Re: Re: Improper integral
- To: mathgroup at smc.vnet.net
- Subject: [mg44689] Re: [mg44667] Re: Improper integral
- From: Andrzej Kozlowski <akoz at mimuw.edu.pl>
- Date: Fri, 21 Nov 2003 05:13:12 -0500 (EST)
- References: <6C03C616-19CE-11D8-864F-00039311C1CC@mimuw.edu.pl> <email@example.com> <200311200816.DAA01569@smc.vnet.net>
- Sender: owner-wri-mathgroup at wolfram.com
On 20 Nov 2003, at 17:16, Jean-Claude Poujade wrote:
> Andrzej Kozlowski <akoz at mimuw.edu.pl> wrote in message
> news:<bpfftf$lvs$1 at smc.vnet.net>...
>> More on this theme: can somebody explain what the concept of a
>> "principal value" of an integral is good for? I have been a
>> professional mathematician for years and have been involved in several
>> different areas of research, and yet never came across any use for it.
>> I have more then a dozen texts on analysis yet none of them mentions
>> it. The only books where I can find it mentioned are books for
>> physicists and engineers (one is the well known text by Riley, Hobson
>> and Bence, the other a book in Polish) and they both give one line
>> definitions without any examples of use (and do not mention poles at
>> infinity). At first sight it seems a pretty trivial and useless
>> concept, so I would like to know if it really has any serious
>> Andrzej Kozlowski
> I'm sorry my subject was perhaps not enough explicit.

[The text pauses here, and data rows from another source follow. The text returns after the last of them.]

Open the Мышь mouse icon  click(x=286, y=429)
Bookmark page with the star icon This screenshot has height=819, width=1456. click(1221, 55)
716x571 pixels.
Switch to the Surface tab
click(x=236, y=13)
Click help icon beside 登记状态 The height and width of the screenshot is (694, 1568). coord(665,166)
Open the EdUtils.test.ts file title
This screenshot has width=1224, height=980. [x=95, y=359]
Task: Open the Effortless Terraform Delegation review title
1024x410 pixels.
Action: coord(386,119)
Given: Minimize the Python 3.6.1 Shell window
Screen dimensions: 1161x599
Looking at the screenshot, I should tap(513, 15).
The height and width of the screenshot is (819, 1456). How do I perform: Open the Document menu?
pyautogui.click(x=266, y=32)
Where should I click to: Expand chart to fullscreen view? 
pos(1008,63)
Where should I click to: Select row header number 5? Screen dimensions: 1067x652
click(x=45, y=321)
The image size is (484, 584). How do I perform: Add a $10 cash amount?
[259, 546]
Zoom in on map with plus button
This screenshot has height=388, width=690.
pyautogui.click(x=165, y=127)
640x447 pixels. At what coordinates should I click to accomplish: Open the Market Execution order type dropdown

> I'm not arguing about the usefulness of the "principal value"
> concept : I just want to be allowed to remove as easily as
> possible some exceptions (for instance in probabilities)
> and I want Mathematica to comply with generally agreed definitions.
> Let me quote Borowski & Borwein's dictionary of mathematics :
> < Cauchy principal value : the evaluation of an improper integral
> < on the interval [-Infinity,Infinity] as the symmetric (two-sided)
> < limit of the integral on intervals of the form [-n,n].
> < This may well converge even if the sum of the two ordinary improper
> < integrals over [-Infinity,a] and [a,Infinity] does not.
> Given that definition, it seems to me that Mathematica doesn't return
> what it should. That's all I mean.
In fact my question about the usefulness of concept of PrincipalValue
of an integral was motivated by curiosity (stimulated by your original
posting). I was surprised that I had (as it seemed to me) never come
across any use of it. But that was not actually true; after Daniel
Lichtblau pointed out that it was used in distribution theory I looked
up one of the books that I once had read (more precisely skimmed
through) and it was there, in some detail in fact. The principal value
of an integral is actually itself an integral but not of a function but
of a distribution.
The other question is whether Mathematica should have a full
implementation of this. At this time it seems that it only computes
principal values of integrals with singularities at points in the
complex plane. In fact distribution theory uses precisely the principal
values of integrals of the type that appeared in your example, that is,
with singularities at infinity. The omission seems not to be an
accident. I have looked at other cases at it appears that
PrincipalValue for integrals from -Infinity to Infinity is not
implemented in any case. Considering this more carefully one notices
that the most obvious implementations of both kinds of principal
values ("finite" and "infinite") would conflict with one another. I
don't think it is an insurmountable difficulty but it seems to me that
the current state of affairs is not a bug but a deliberate decision.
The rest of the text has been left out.